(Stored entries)
+---+

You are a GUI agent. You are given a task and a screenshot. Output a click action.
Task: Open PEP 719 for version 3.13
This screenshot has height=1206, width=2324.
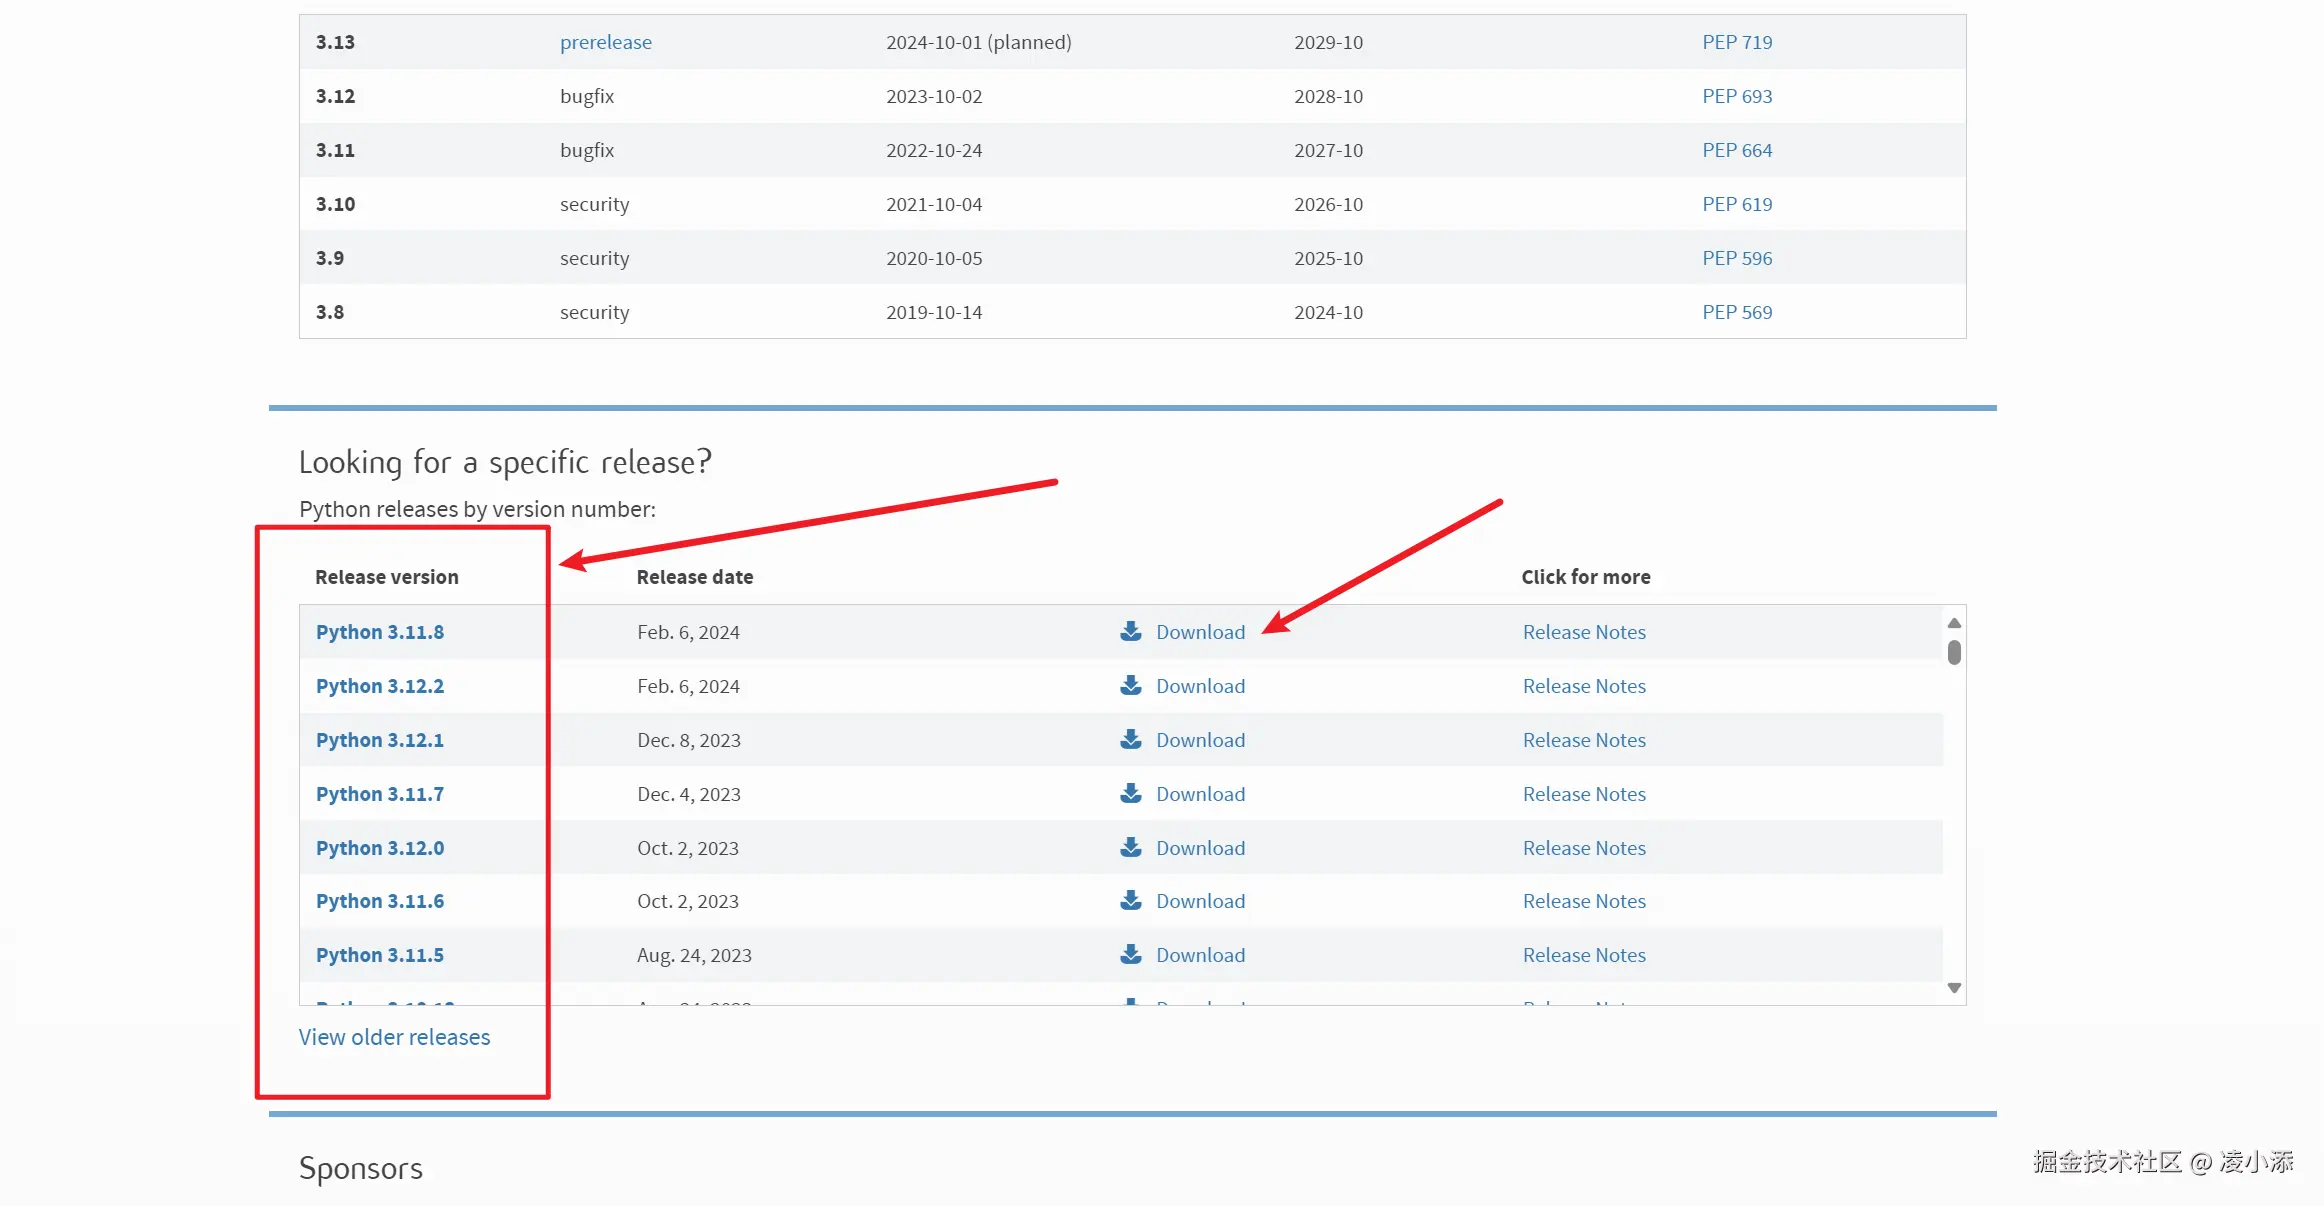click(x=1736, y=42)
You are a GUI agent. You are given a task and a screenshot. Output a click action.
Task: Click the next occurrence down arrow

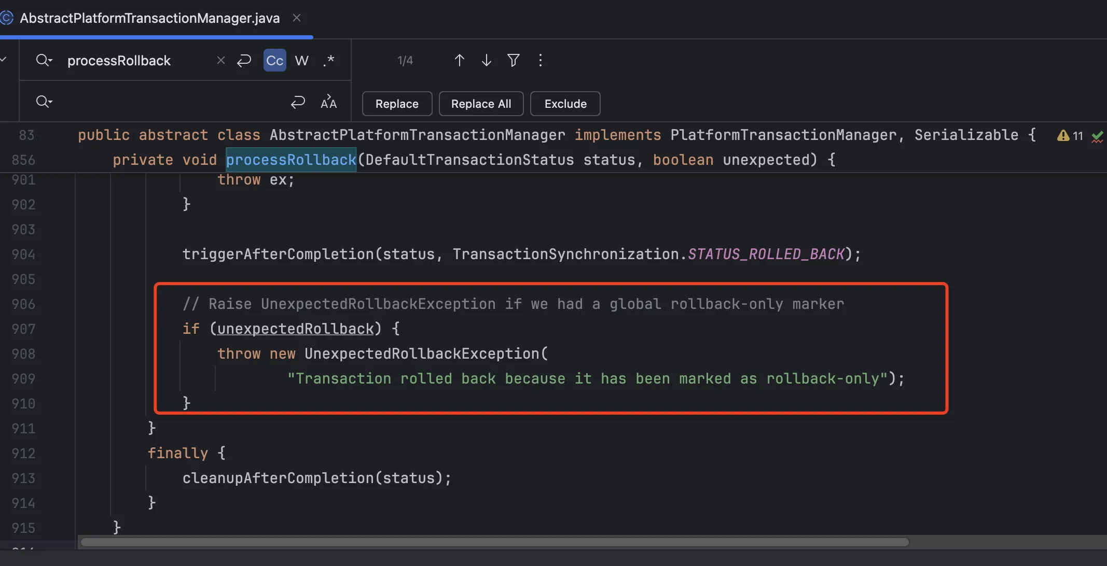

+---+

→ Task to complete
Could you write out the records again exactly, omitting each image?

→ Answer
You are a GUI agent. You are given a task and a screenshot. Output a click action.
Task: Open PEP 719 for version 3.13
This screenshot has height=1206, width=2324.
click(x=1736, y=42)
You are a GUI agent. You are given a task and a screenshot. Output a click action.
Task: Click the next occurrence down arrow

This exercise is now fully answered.